Filing for bankruptcy can be a stressful process filled with difficult decisions. When first deciding to file, the person should analyze whether they need to file for Chapter 7 or for Chapter 13 bankruptcy. These two forms of bankruptcy have different eligibility requirements. Determining which chapter you need to file for can seem complicated, but deciphering the specifics, makes the decision simpler.
Chapter 7 bankruptcy is the process of liquidating the debtor’s (your) assets that are not exempt to repay some of what is owed to the creditors and to ultimately discharge (eliminate) your debts. After filing for Chapter 7, an independent trustee is appointed by the court to review the debtor’s finances. Not all debtor’s assets are liquidated, as certain assets are exempt from this process. Excluding the exception of exempt assets, the trustee is responsible for repaying creditors. In New York, these exempted categories are homestead (property, cash, books, appliances, etc.), personal property (automobile, security deposits, trust fund, etc.), insurance, pensions, and miscellaneous (business partnership properties, IRAs). Each portion of the category is only exempt to a certain limit: for example, only 90% of a trust fund can be exempt. The debtor can also choose to reaffirm their commitment to secured debts, which are debts where property has been set down as collateral. If they chose to do so, these debts would not be eligible for bankruptcy for another eight years. At the end of the Chapter 7 process, the debtor is discharged, or relieved, of all unsecured debts, with the exception of child support, alimony, tax payments, and student loans and certain other debt.
To determine whether they are eligible for Chapter 7, the debtor must compare their income to New York’s average monthly income for the number of people in their household. If the household’s combined average monthly income is below New York’s average for the household, then it is simple: they qualify to file for Chapter 7 bankruptcy. If the average monthly income is above this threshold, they must compile all financial information and determine the total income and the total expenses. While total income is more of an exact number, total expenses are typically based on local, state, and national averages of necessary expenses. The difference between these two determines the total income the person must pay to fulfill their debts. If this total is less than $7,475 for the next two months, the person would only qualify for Chapter 7. If the total is greater than $12,375, the debtor is only eligible for Chapter 13. By falling in between this range, the debtor could be eligible for either one, and would decide based upon the category of debts.

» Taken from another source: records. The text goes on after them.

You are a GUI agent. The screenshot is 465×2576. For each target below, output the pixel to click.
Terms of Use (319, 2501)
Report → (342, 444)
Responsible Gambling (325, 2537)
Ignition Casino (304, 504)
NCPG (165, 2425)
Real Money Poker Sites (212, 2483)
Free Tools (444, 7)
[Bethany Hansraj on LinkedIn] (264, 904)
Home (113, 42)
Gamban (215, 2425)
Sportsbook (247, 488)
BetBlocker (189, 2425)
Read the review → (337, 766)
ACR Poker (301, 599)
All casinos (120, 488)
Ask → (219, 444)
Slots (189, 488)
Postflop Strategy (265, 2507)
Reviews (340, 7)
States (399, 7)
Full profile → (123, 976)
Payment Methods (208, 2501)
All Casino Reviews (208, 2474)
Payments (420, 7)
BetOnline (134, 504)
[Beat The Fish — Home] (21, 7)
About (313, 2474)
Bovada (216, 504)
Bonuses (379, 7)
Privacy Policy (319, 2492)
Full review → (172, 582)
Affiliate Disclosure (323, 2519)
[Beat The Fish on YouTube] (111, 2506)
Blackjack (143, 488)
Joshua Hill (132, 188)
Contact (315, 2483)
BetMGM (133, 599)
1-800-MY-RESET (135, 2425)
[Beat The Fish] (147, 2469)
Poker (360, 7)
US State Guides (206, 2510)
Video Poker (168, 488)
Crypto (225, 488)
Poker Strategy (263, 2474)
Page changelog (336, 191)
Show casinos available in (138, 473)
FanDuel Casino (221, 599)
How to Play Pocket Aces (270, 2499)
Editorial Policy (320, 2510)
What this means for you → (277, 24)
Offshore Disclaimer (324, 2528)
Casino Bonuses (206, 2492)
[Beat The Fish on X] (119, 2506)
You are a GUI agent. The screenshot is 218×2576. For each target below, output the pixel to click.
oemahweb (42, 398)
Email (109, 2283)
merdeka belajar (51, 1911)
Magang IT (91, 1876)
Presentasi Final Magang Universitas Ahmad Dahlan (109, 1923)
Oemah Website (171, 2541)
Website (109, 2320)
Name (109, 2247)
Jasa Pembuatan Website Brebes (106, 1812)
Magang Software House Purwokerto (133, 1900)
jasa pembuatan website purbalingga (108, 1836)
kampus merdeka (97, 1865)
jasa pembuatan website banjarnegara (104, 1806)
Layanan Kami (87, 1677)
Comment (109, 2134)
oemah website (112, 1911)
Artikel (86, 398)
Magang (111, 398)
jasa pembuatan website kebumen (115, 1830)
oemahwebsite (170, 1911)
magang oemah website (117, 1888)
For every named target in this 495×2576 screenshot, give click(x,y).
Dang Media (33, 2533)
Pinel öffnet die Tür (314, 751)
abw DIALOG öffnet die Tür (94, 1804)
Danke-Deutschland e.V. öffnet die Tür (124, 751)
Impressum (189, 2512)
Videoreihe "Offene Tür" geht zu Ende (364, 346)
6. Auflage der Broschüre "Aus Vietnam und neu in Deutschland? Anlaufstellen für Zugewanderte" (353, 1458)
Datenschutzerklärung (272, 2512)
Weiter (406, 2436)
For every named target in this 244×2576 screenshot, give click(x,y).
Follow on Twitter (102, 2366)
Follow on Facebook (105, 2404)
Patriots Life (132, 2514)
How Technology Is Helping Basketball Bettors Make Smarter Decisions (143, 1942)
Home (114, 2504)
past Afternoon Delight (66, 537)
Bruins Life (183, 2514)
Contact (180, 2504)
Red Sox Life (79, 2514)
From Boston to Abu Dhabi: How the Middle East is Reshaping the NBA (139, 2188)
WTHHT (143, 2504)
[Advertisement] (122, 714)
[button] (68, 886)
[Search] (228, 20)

Chapter 13 applies to individuals who have enough disposable income to repay their debts or they have certain assets they do not want to liquidate in a Chapter 7. When petitioning for Chapter 13, the debtor must produce all financial information including income, expenses, assets, liabilities, leases, and contracts. This petition will set forth a payment plan of either three or five years during which all creditors are repaid. The plan classifies debts into three types: priority, secured, and unsecured. Priority debts are the only ones which must be paid in full, as secured debts can be paid up to the amount of the collateral. Unsecured debts are not officially covered as a part of the plan, but the debtor must commit to pay the debts within an agreed period of time. Once the plan is set, a confirmation hearing is held to ensure that the plan can be executed, and if so, the debtor will begin to make their payments. Throughout the payment of the plan, the debtor cannot take on additional debt in order to keep their property. After successful completion of the plan, the person is relieved of all debts included in the plan.